I dreamt of Mom after she was dead, and cried more when I realized it was just a dream. Or was her spirit really there, as in there there?
After my child, graduated grammar school in June 2016 — across the street from Mom’s house, where I too had gone to school, where we’d been living, with Mom, since dear daughter was born — we had to move out. All my bargaining for more time came down to nothing, since the executors were (overly-?) anxious to sell the house. And so I was moving furniture and boxes every day, to storage and the charity and to my husband’s and my house 5 miles and several neighborhoods away. It was traumatic and exhausting. I lost twenty pounds and cried and grieved my mother and the homestead every day and all over again.

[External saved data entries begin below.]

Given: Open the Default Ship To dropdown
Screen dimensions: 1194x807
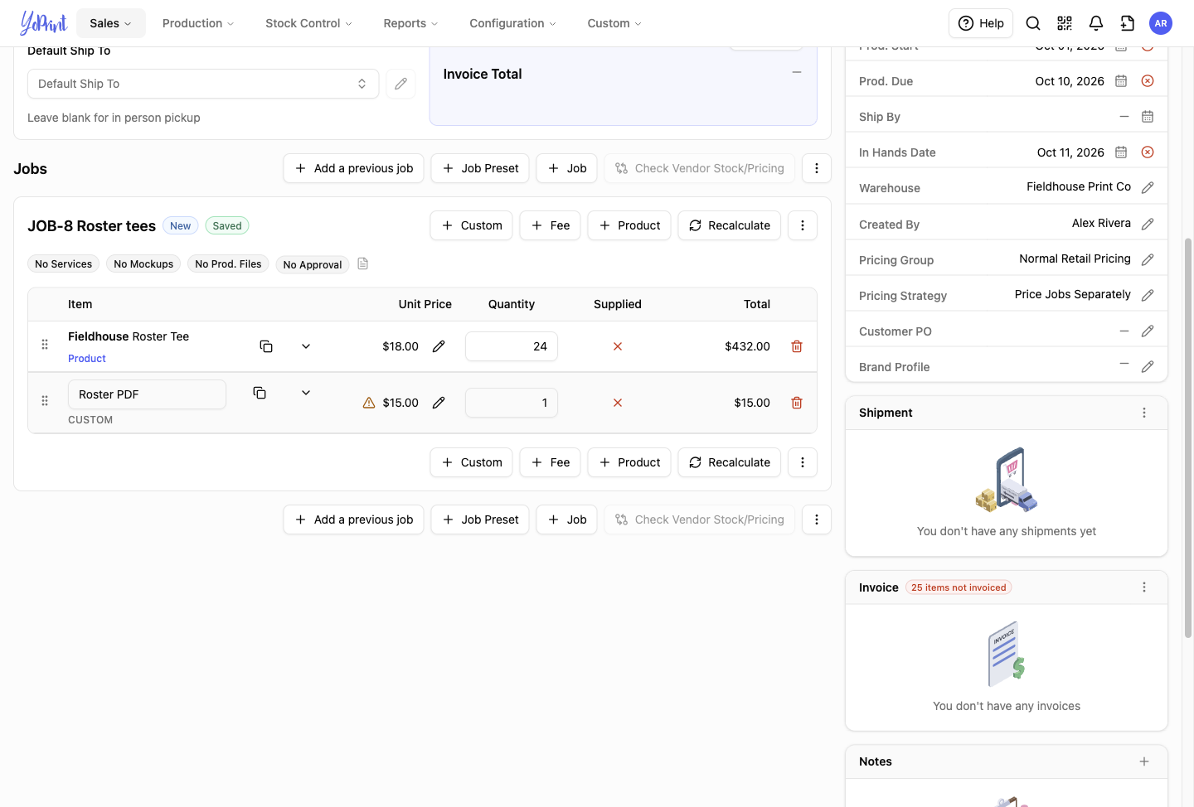Looking at the screenshot, I should tap(203, 84).
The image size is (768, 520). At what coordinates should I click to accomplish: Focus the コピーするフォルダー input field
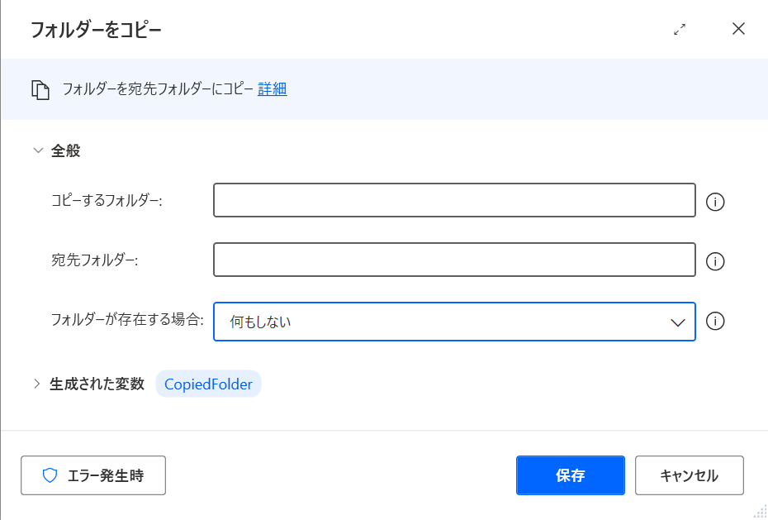[454, 200]
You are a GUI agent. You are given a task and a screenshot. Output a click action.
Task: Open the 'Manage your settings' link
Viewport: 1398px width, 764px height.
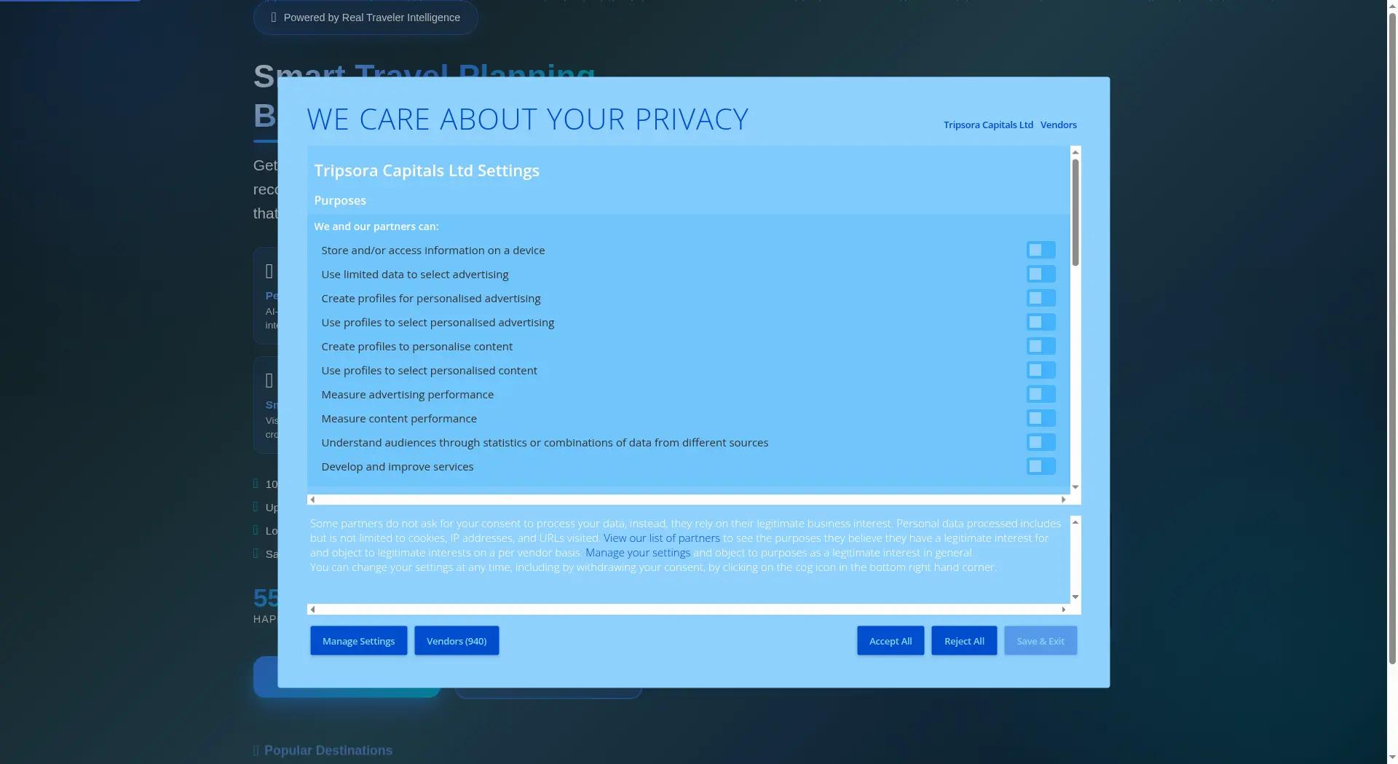coord(637,553)
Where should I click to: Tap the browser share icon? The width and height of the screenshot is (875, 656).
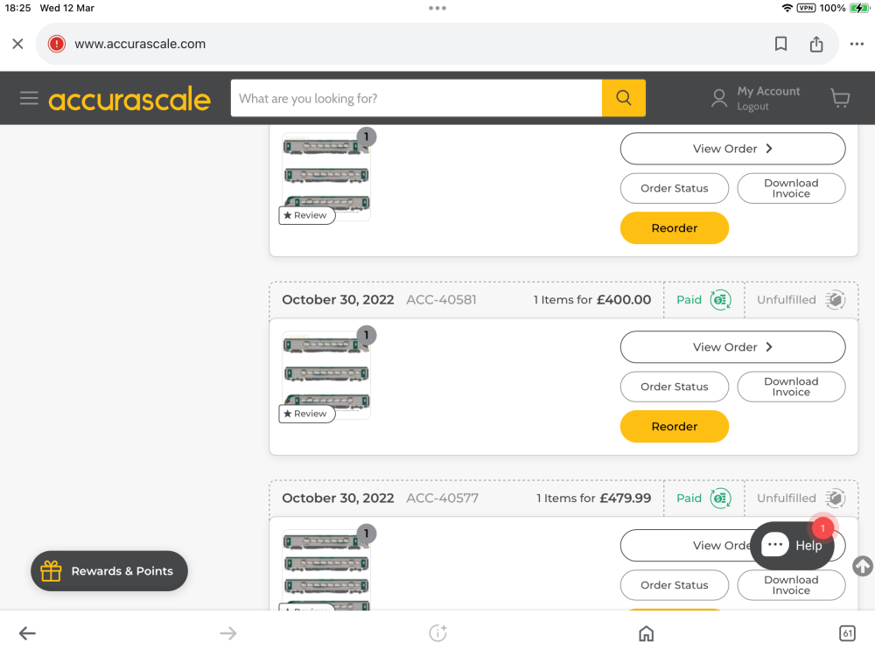(816, 44)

Now I’m more able to handle some task involving Mom which I’ve set myself — like going through the pictures she left, or making a photo collage of her (as I’d long mentally promised). If I start feeling like it’s too much, I make a conscious decision to be gentle with myself, and put the project aside.
There was a post somewhere which compared grief to being pounded by ocean waves, unbearably at first, knocking us off our feet with no time in between to breathe, but over time more manageable, if sometimes unexpected still. I think if we are processing the grief, little by little we become stronger – imperceptably, we put on another layer of that psychic bark, which, like a tree, protects us. Two years on, I still feel overwhelmed by grief, but not as often.
I admire those able to stand up to pharmaceuticals; that is some strength there. If it’s spring and not storming where you are, I hope your garden gives you solace. Maybe there’s a friendly dog nearby, even one you simply visit at the home of someone you know (who might become new friends). One foot in front of the other, one minute/second/breath at a time, one (or 2, or 3… okay, however many) dog kiss(es) at a time. Because we experience oxytocin when we gaze into a dog’s eyes, and they into ours, or inhale it, and oxytocin rocks, and a paw on my lap and that urgent gaze as I sit sobbing does much to turn around a wretched wrenching heart, even if only for a few seconds at a time.